I think this is an example of a place where we want to use atomic_load: there's no synchronization with writers so the values being loaded are immediately stale. That's not a problem in itself but it should be made obvious to anyone reading the code.

I wrote an implementation of plain atomic_load/store_bool(), will post it shortly.

What exactly does the net epoch section do for us here?

Hmm, I guess this comment is the reason for the NET_EPOCH around the callout_reset you asked about. It is not clear to me that a per-peer mutex used for managing callouts would be significantly less efficient? It would be easier to understand I think.

I pointed to a comment above. It is abusing the epoch to serialize with the code that disables the peer.

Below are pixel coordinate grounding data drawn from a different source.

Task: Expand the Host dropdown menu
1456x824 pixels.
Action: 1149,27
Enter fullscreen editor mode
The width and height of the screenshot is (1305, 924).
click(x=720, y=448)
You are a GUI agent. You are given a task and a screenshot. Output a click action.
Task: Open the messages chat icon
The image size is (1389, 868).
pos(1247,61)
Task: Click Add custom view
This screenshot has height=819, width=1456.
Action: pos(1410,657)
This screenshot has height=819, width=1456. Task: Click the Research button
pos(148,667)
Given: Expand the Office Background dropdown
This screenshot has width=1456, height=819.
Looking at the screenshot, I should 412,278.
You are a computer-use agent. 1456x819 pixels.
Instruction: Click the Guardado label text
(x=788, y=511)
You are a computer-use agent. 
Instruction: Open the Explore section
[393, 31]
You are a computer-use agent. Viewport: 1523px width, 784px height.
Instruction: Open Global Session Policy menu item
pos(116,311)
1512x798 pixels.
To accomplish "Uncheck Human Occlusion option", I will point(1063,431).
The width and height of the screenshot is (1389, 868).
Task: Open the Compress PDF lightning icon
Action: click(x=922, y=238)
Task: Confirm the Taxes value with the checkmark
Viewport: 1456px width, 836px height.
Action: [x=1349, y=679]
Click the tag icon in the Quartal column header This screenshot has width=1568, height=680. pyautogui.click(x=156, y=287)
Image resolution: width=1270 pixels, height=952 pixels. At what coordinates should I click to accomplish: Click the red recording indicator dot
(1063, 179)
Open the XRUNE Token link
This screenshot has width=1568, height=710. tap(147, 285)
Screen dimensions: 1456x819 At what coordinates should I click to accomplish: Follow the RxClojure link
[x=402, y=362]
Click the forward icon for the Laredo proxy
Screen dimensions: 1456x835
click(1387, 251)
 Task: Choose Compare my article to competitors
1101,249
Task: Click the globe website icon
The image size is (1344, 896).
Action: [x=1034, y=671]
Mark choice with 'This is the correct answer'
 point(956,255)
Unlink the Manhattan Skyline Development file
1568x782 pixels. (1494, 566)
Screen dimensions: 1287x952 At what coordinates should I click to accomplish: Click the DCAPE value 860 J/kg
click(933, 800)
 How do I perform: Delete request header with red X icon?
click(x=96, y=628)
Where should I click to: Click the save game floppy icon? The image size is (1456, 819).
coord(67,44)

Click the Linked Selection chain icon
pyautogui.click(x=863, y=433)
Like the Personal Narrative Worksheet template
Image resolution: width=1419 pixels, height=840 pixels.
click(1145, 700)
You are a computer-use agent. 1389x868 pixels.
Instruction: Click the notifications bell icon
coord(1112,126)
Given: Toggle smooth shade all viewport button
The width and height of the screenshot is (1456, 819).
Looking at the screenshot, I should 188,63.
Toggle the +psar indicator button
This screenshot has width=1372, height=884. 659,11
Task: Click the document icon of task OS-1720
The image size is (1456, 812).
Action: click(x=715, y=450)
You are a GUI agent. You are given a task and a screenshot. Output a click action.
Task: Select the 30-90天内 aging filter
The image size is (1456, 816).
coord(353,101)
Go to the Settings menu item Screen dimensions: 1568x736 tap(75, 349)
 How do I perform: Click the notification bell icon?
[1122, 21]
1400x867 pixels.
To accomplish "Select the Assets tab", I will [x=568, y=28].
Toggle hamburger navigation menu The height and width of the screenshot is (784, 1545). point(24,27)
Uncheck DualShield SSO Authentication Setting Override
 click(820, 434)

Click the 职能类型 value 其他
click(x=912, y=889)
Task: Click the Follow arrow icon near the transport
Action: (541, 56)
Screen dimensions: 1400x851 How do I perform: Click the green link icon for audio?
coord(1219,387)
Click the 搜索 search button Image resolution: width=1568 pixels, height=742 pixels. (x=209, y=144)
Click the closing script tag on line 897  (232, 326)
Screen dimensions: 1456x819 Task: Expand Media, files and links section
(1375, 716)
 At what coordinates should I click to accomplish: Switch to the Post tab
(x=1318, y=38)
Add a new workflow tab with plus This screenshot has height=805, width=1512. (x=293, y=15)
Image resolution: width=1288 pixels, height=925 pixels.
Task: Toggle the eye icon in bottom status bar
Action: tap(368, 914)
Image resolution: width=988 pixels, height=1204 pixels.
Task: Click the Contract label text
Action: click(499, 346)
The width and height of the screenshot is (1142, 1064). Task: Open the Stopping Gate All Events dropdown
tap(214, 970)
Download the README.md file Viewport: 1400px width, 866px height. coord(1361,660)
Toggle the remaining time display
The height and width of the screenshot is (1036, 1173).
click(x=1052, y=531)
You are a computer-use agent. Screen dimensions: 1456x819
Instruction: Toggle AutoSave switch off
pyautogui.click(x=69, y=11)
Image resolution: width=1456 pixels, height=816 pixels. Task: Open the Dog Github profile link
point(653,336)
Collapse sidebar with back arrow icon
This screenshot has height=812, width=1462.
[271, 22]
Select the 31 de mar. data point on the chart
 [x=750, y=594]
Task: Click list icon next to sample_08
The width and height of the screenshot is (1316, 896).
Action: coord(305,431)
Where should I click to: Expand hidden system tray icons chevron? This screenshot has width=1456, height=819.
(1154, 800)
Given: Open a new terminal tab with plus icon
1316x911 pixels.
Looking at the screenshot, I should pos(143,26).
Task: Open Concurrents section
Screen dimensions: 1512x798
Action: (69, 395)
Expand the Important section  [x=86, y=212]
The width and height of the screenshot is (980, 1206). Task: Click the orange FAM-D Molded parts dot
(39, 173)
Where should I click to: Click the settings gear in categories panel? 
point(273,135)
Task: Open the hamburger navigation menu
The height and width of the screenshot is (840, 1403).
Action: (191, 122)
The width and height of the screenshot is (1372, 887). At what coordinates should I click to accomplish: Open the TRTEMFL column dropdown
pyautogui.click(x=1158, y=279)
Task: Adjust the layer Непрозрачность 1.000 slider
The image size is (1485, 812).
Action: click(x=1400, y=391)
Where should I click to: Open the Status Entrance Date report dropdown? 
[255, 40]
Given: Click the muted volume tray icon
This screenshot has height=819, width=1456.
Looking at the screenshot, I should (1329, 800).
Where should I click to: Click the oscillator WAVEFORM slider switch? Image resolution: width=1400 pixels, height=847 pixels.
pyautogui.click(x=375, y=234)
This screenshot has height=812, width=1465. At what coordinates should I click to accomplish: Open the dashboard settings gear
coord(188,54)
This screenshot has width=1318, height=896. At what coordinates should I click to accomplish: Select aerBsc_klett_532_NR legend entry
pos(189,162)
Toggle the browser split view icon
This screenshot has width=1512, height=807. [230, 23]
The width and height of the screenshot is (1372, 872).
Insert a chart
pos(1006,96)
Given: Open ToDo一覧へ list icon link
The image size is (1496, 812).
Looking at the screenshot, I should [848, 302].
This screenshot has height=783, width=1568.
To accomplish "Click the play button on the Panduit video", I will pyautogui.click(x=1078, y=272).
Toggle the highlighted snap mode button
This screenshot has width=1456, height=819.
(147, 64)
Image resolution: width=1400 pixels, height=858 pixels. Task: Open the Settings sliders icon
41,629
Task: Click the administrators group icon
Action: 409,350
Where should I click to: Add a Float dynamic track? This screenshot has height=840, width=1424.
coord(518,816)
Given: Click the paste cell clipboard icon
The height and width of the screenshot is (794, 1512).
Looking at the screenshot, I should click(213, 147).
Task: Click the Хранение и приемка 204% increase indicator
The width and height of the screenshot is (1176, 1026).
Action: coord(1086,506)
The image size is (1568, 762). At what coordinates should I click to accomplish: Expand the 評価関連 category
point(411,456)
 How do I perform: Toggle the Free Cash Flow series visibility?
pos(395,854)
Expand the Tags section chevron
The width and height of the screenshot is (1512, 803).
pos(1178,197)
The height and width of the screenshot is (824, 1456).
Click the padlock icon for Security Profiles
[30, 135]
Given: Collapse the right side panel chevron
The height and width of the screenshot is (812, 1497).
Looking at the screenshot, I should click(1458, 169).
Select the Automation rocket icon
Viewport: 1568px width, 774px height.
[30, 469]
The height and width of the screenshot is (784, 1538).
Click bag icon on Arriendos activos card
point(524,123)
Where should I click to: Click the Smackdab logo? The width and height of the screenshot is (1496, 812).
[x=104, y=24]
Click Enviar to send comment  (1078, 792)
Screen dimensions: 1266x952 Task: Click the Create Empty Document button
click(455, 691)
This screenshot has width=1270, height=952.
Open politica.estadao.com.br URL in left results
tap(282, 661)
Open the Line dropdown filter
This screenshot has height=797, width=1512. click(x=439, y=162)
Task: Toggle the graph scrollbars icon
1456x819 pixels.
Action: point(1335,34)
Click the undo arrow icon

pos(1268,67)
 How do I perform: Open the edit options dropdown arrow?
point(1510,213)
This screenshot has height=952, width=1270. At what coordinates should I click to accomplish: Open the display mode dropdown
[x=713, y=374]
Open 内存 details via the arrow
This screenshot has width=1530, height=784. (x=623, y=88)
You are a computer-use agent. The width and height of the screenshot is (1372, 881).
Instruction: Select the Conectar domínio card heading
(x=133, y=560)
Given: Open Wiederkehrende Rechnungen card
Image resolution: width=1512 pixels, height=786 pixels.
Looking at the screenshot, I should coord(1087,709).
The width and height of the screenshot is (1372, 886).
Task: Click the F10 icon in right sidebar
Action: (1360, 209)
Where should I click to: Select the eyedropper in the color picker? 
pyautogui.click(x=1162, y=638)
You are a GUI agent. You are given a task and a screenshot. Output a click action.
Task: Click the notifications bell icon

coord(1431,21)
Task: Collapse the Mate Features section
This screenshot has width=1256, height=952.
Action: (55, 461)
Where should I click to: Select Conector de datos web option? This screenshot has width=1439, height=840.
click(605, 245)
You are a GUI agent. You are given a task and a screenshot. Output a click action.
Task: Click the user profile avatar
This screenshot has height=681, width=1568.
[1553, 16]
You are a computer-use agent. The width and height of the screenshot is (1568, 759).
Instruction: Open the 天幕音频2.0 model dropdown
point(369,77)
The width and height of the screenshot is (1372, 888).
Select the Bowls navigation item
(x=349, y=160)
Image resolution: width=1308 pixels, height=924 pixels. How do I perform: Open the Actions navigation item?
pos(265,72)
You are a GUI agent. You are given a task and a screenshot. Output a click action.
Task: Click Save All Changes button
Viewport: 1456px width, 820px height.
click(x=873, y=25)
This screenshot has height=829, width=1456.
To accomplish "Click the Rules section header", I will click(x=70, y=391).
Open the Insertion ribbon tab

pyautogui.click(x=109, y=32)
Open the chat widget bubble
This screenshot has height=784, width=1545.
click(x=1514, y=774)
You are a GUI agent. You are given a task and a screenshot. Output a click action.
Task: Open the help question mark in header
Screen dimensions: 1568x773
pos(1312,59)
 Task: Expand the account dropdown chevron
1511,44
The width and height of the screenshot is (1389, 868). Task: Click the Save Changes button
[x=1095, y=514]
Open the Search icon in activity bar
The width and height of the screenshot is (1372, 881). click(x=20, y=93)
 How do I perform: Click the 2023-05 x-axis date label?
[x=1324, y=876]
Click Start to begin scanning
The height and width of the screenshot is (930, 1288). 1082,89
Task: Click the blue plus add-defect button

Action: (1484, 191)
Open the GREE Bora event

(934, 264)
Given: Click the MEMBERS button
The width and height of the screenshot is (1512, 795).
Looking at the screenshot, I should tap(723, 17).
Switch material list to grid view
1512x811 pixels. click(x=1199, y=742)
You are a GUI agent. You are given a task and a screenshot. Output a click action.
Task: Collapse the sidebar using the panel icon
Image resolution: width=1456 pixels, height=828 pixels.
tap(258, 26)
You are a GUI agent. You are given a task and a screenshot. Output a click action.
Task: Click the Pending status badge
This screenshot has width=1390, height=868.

Oh. That's weird. I'm not familiar enough with these timers to say whether a mutex will be less efficient per se, but certainly contention could be a problem if the callout_pending() checks are done under a mutex.

Ok. So I think the atomic_load/store_*s are not required for correctness, but would still serve as mildly helpful annotations. We do have atomic_load/store_bool in main now, BTW.

Here's a situation where atomics would be helpful. There is zero synchronization between writers and readers of p_need_another_keepalive.

With the mutex you wouldn't need the callout_pending() calls at all. You would protect p_enabled with the mutex and could just use callout_stop under the lock in this function. Maybe I will mock up a version that uses callout_init_mtx and upload it for you to see how it looks instead.